相手を斬ったあと、直ぐに構えを元に戻しての一撃離脱。
山賊は大勢いるので囲まれたら終り。常に自分の前方のみに敵がいるように位置取りを行いつつ動き回る。
ジゲン流の意図するところは明白だ。
相手に素早く近づき、相手よりも早く剣を振り、また距離をとる。
そして相手を戦闘不能にすることに主眼を置く。
それは何も命を奪う事に拘りはしない。
腕でも脚でも斬りつけさえすれば相手の戦闘力や士気が衰えるのだ。
「…ふう。俺は戦える。戦えるぞ…! とりゃあっっ!!」
しかし今度は大振りとなってしまった。
『左肱切断』が疎かになった…脇の締めが甘かったせいか、勢いも弱い。
盛大に空振ってしまう。
「若造が! 調子に乗りやがって! くたば…がッ!?」
空振りしたヘルマンを山賊の錆びた剣が襲うが、それよりも先にサギニの棒手裏剣が山賊の首に突き刺さった!
「油断ですよ、ヘルマン!」
「すまないサギニ殿!」
「偶々です。次は助けられないかもしれません! ふんっ!」
バガンッ!
「ぐぼあぁッ!?」
サギニが振るう鎖鎌の分銅、それが山賊の頭を砕く!
「…ああ、ジエラ様から与えられた武器、なんて素晴らしいのでしょう…♡」
・
・
鎖鎌を振るうサギニ。だが彼女の衣装のインパクトが強すぎるのか、多くの山賊が下品なヤジを飛ばす。

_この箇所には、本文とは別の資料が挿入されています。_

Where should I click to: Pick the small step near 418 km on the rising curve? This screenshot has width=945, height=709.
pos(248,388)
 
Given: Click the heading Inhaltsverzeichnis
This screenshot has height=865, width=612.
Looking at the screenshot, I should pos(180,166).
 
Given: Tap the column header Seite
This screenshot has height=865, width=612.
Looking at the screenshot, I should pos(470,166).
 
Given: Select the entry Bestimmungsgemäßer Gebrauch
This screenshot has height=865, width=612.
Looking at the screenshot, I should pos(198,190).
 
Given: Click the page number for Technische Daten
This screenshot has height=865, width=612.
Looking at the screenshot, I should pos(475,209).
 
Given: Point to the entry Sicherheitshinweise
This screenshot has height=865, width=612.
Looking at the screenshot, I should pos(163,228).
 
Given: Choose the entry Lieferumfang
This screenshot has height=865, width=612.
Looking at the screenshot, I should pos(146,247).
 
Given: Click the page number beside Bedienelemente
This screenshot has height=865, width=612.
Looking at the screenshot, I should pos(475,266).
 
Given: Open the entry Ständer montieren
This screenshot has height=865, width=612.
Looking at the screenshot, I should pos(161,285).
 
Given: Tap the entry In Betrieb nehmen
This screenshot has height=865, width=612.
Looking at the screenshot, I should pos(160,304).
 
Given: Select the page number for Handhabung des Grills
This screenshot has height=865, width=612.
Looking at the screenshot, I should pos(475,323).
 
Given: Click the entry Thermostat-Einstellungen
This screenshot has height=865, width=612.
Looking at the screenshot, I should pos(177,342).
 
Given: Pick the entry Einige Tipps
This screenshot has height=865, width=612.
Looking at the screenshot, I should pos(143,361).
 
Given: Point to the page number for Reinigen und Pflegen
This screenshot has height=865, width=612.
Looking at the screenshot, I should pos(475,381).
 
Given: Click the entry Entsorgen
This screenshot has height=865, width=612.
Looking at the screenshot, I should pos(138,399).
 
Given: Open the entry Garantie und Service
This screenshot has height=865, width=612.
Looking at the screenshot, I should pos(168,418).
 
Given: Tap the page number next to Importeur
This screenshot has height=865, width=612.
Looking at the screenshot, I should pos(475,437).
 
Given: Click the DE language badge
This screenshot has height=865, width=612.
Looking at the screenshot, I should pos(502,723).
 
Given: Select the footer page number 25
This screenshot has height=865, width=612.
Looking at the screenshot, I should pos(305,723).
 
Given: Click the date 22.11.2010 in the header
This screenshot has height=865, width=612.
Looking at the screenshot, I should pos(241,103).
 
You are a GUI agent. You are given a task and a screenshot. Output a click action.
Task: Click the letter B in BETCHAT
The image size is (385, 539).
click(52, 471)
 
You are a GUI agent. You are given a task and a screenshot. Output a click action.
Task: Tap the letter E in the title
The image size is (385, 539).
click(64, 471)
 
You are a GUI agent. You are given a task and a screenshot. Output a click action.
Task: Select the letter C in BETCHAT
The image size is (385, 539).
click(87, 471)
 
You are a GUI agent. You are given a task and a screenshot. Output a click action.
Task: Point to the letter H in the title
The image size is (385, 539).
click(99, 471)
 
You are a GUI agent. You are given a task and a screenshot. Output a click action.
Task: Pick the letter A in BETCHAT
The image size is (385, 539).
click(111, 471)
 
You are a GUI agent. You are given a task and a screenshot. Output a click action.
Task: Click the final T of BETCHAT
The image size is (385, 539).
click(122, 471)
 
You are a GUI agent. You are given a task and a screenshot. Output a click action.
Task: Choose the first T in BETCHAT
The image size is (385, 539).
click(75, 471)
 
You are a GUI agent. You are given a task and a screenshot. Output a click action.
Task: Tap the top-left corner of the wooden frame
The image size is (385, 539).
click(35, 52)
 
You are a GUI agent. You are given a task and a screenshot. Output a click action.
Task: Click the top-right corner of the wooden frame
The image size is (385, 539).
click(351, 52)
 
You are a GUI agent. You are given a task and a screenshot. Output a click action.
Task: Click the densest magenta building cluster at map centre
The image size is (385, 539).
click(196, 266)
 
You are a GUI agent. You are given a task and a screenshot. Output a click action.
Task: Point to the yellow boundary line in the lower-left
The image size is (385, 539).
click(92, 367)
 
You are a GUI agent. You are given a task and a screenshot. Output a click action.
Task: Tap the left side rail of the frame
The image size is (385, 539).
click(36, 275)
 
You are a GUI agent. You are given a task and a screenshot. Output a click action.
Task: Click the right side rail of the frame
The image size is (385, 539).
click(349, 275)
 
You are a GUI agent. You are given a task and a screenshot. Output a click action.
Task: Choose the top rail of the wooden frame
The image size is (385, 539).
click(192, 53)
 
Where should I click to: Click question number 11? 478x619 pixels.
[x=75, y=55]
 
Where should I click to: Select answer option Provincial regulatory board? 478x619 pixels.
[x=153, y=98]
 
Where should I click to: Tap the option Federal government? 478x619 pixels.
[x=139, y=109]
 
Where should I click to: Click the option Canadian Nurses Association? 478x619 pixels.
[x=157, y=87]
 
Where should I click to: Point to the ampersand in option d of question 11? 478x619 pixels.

「なんだなんだ、エルフの姉ちゃんっ。そのドスケベな…ごびぇッ!?」ゴシュッ!
「ムネもケツも見えてやがるぜ! 恥ずかしくねえの…ぼあぁッ!?」ゴガンッ!
「エルフってのはお堅い連中かと思っていたら、遊んでるのもいるんだな! 俺たちがヒーヒー言わせてや…ぶげあぁッ!?」ボギャッ!
サギニから放たれた棒手裏剣や分銅は、視認すらも不可能な速度で山賊たちの頭や首を貫く!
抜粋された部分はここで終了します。